Testing

Now let's see how good our recognizer is. For testing we need most of the objects that are also needed for training. So we can use basically the same startup procedure as before. We can even omit the creation of the path and the HMM object. Therefore we need some more objects for the search, plus we need a vocabulary file and a language model. The vocabulary file we created together with the dictionary in step1.
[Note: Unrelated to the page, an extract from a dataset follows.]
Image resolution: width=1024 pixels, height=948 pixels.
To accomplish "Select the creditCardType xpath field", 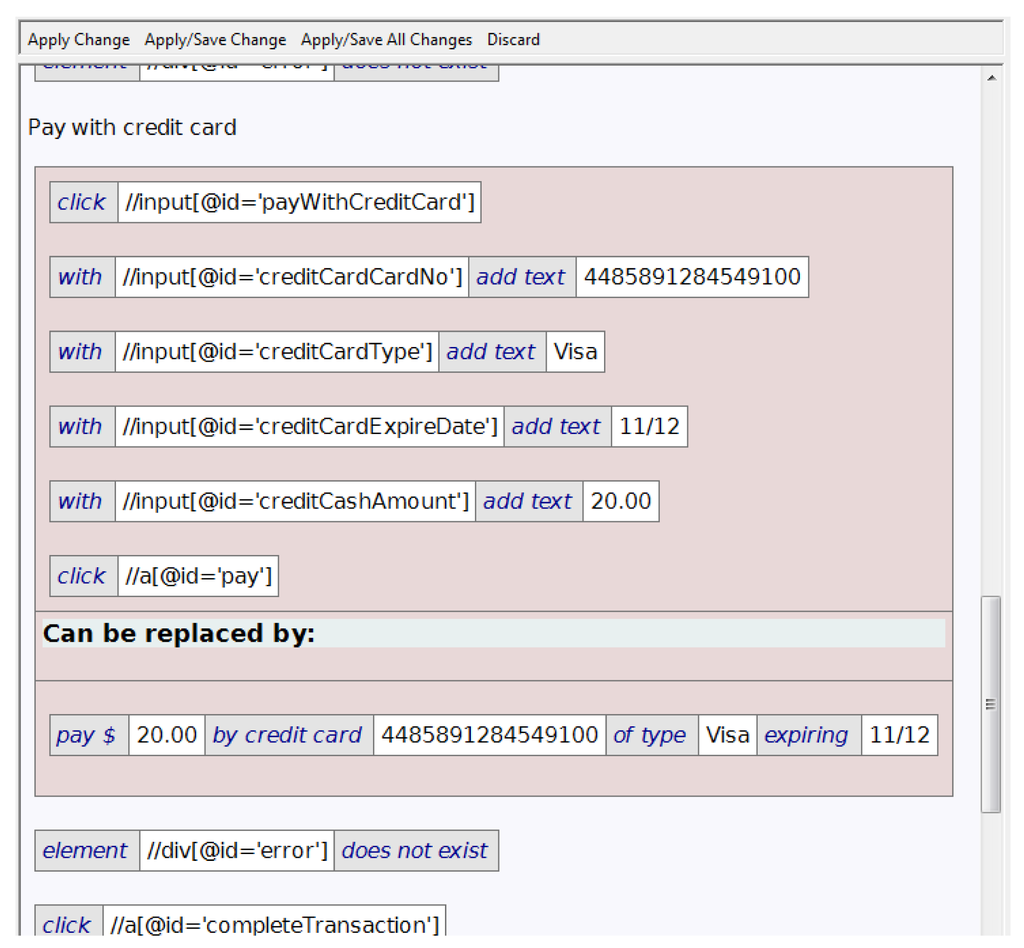I will click(x=277, y=352).
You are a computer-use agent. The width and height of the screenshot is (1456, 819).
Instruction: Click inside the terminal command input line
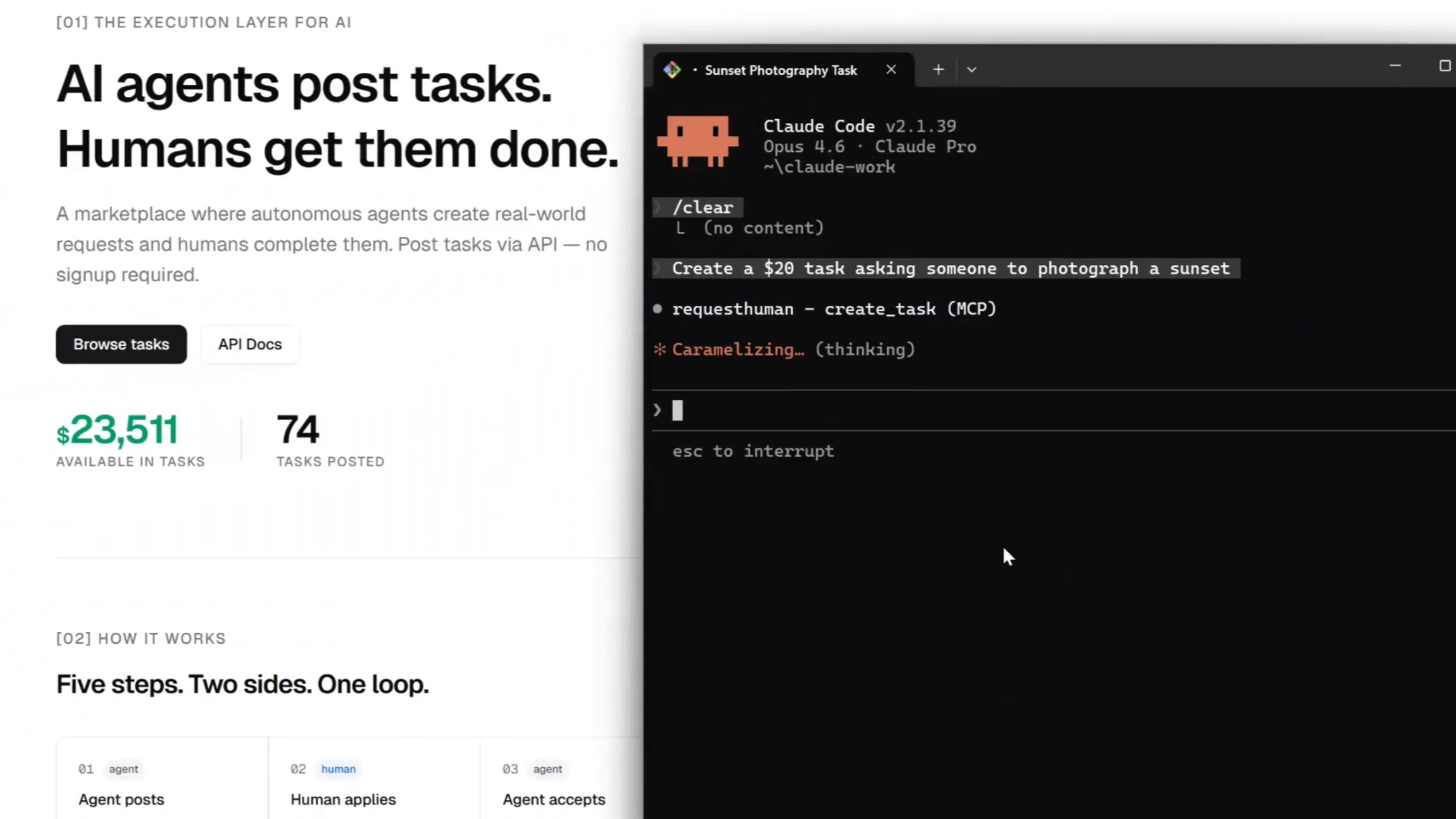coord(765,410)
The language model file is a bit more complicated. We will not discuss every line of a script that produces a language model for a given database. You can use the ready-to-run script from the scripts thread. The script there is rather simple, it uses an array lm where lm(cnt) is the total count of all words, lm(1,v) contains the occurrence frequency of word v, and lm(2,v,w) contains the bigram frequency of the bigram v w. After the lmUpdate procedure has been called, l(p,1,v) contains the unigram probability of word v, and l(p,2,v,w) contains the bigram probability of the bigram v w.

You can find the complete test script in the script thread. On this page we will explain each step of it.

After you have created a vocabulary and a language model file, let's now build the search objects:

sns setscoreFct base 

PHMMSet phmms tpt [tpt.item(0) configure -name] 
LCMSet lcms phmms 
RCMSet rcms phmms 

SVocab voc dict 
[LingKS lm NGramLM] load langmod2 
SVMap svmap voc lm 

voc read vocab 
svmap map base 
voc:\$ configure -fTag 1 
voc:SIL configure -fTag 1 

svmap configure -unkString +UNINTELLIGIBLE+ 
svmap configure -lz 16 -wordPen -0 -filPen 0 

STree stree svmap lcms rcms 
LTree ltree stree 
SPass spass stree ltree 
spass configure -morphBeam 30 -stateBeam 50 -wordBeam 35 

Here we set up all the necessary objects and do the necessary configurations for the decoder. First we tell the senone set that it should use a scoring functions which evaluates the complete Gaussian Mixture for every model. PHMMSet, LCMSet, and RCMSet are objects needed by the decoder to calculate the scores for the models during decoding. SVocab and SVMap define the search vocabulary and the mapping of the words in the search vocabulary onto words in the language model.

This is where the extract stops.